Essential Understanding #2: The oldest objects are African or Asian.
- Prehistoric art is concerned with cosmic phenomena as well as down-to-earth concerns.
- Human behavior is charted in the earliest art works.
- Ceramics are first produced in Asia.
- The people of the Pacific are migrants from Asia, who bring ceramic making techniques with them.
- European cave paintings indicate a strong tradition of rituals.
- Early American objects use natural materials, like bone or clay, to create ritual objects.
ESSENTIAL UNDERSTANDING #3: Prehistoric art is best understood as an interdisciplinary activity.

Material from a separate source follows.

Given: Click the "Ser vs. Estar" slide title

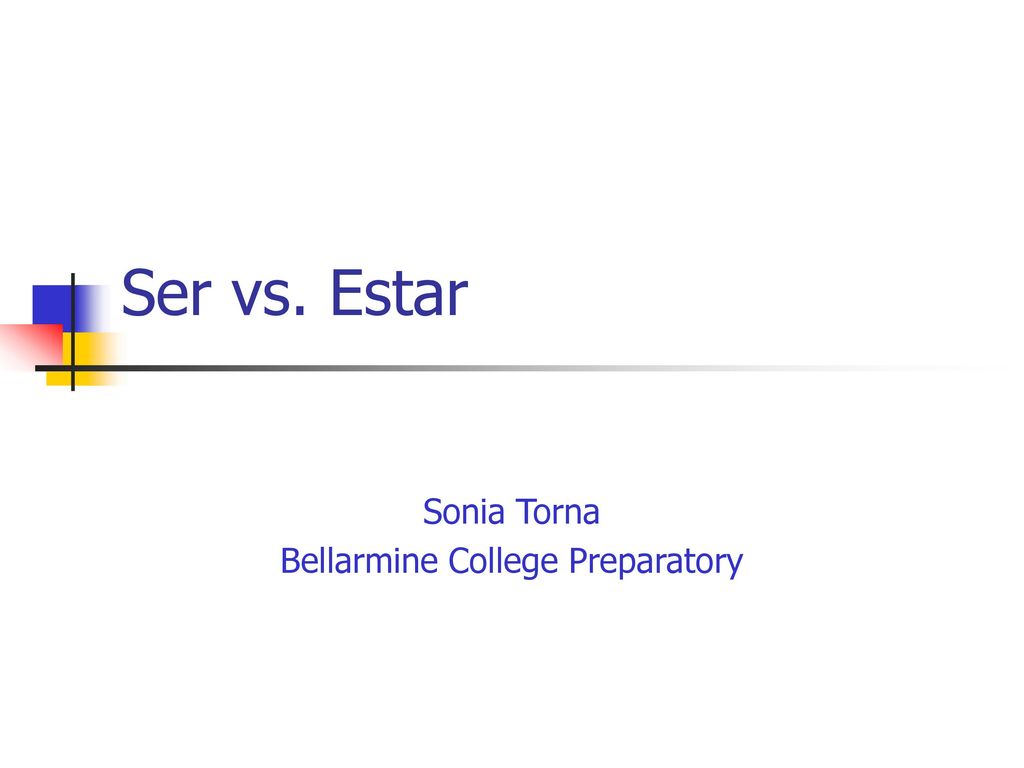Looking at the screenshot, I should (x=295, y=293).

- Scientific dating of objects has shed light on the use of prehistoric objects.
- Archaeology increases our understanding of prehistoric art.
- Basic art historical methods can be used to understand prehistoric art, but our knowledge increases with findings made in other fields.
SUMMARY
#1
Apollo 11 stones. Namibia. C.25,500-25,300 BCE Charcoal on stone
#2
Great Hall of the Bulls. Lascaux, France. Paleolithic Europe. 15,000-13,000 BCE. Rock Painting
#3
Camelid sacrum in the shape of a canine. Tequixquiac, central Mexico. 14,000-7,000 BCE Bone
#4
Running horned woman. Tassili n’Ajjer, Algeria. 6,000-4,000 BCE Pigment on rock.
#5
Bushel (Beaker) with ibex motifs. Susa, Iran.

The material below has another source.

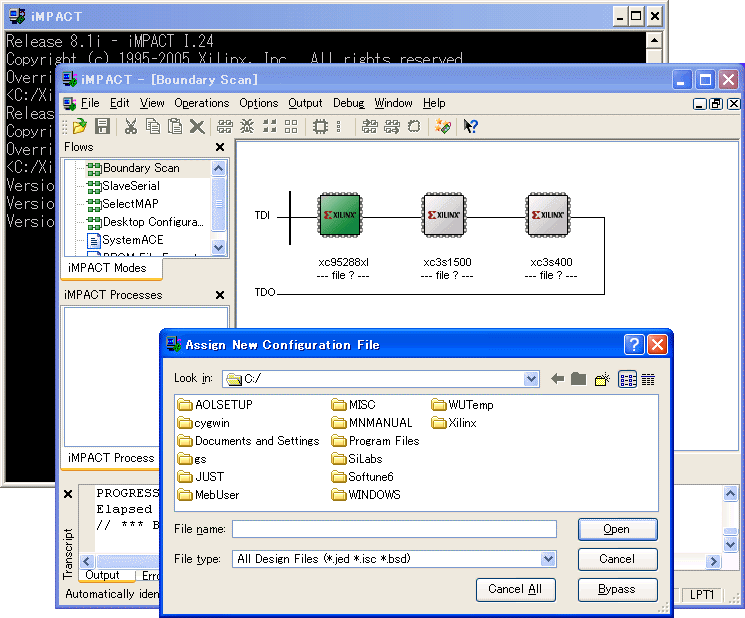Image resolution: width=745 pixels, height=618 pixels.
Task: Open the Xilinx folder in file list
Action: (x=462, y=423)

4200-3500 BCE Painted terra cotta Neolithic
#6
Anthropomorphic stele. Arabian Peninsula. Fourth millennium BCE sandstone
#7
Jade cong.
Liangzhu, China. 3,300-2,200 BCE carved jade
#8
Stonehenge. Wiltshire,
UK. Neolithic Europe.
c. 2500–1600 B.C.E. Sandstone.
#9
The Ambum Stone. Ambum Valley, Enga Province, Papua New Guinea. c. 1500 B.C.E.
Greywacke.
#10
Tlatilco female figurine. Central Mexico, site of Tlatilco. 1200–900 B.C.E. Ceramic.
#11
Terra cotta fragment. Lapita. Solomon Islands, Reef Islands. 1000 B.C.E.
Terra Cotta (incised).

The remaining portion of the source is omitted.